He breathed heavily out of his nose and leaned in close to the girl. "Daphne Greengrass."

"Her?" Hermione breathed back. "Harry- she's..." She paused and he cursed his lack of ability to read her facial expression.

But that thought was promptly pushed from his mind when she continued.

"She's heading to the door, Harry," the bushy-haired girl said quietly, gathering up his glasses. They were promptly placed into a pocket on her robes.

The change in the girl's attitude put him off but the Potter scion would have to deal with that later.

Gryffindor and Slytherin animosity be damned.

Lack of sight be damned.

Nerves and lack of courage be damned.

He was going to ask Daphne Greengrass to the Yule Ball and he was going to do it without scowling or frowning!

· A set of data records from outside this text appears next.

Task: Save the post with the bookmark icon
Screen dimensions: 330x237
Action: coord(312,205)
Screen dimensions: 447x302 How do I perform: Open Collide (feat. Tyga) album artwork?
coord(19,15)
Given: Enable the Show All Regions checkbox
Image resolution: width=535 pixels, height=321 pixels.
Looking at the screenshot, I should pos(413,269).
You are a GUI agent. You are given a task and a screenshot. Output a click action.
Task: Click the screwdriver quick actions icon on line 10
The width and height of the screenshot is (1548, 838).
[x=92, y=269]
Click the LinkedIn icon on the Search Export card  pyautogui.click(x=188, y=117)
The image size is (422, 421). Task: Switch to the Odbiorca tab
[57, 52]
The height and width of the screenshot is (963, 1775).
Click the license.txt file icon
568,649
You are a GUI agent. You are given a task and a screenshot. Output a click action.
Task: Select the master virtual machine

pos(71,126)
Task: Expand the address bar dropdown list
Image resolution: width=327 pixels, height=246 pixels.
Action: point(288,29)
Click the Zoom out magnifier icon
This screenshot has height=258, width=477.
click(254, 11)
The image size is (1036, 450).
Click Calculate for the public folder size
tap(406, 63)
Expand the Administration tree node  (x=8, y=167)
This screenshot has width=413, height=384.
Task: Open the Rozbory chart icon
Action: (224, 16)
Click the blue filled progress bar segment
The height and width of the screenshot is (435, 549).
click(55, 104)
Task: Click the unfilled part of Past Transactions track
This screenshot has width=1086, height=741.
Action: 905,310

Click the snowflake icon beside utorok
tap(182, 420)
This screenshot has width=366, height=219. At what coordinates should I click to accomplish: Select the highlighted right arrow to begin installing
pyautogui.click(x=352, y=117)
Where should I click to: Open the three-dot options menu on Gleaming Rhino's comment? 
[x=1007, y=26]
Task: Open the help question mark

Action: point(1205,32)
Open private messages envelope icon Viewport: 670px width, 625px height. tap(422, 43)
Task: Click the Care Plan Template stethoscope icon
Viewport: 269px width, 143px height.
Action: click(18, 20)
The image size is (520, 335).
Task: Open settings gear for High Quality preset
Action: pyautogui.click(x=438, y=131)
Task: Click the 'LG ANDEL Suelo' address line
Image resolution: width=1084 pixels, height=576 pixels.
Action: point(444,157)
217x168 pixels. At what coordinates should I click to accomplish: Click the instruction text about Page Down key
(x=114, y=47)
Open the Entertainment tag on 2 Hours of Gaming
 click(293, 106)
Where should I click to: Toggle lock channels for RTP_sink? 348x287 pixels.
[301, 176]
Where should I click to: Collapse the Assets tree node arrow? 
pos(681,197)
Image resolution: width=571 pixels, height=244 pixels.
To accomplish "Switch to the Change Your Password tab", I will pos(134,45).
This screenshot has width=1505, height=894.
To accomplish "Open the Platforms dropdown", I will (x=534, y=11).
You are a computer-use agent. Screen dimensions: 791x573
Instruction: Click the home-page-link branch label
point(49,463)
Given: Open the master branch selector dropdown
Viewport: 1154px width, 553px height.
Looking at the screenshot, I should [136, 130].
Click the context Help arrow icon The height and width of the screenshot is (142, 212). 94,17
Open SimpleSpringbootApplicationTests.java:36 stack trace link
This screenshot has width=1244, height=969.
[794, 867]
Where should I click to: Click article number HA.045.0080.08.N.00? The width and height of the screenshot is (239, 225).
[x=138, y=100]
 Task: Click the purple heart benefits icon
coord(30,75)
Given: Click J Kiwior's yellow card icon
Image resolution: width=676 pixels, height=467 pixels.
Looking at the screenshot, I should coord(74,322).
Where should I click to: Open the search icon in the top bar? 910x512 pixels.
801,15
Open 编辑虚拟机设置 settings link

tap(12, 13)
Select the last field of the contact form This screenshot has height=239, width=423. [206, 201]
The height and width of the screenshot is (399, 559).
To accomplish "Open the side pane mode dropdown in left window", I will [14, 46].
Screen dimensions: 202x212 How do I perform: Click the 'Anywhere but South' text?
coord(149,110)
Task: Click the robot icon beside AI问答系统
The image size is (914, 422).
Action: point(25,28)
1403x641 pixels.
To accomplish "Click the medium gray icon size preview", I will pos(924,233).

Daphne Greengrass – December 13th, 1994 – Hogwarts Library

"Uh oh," Tracey Davis murmured at her side. "Look out, here comes lover boy."

"Tracey," Daphne hissed, pacing faster to the library door. "Bad enough he stared, blatantly, for an hour. Please don't make this any worse."

The girl remained silent, blessedly, though not before she hummed a little tune to herself, a smile on her lips.

At this point, Daphne would take what she could get.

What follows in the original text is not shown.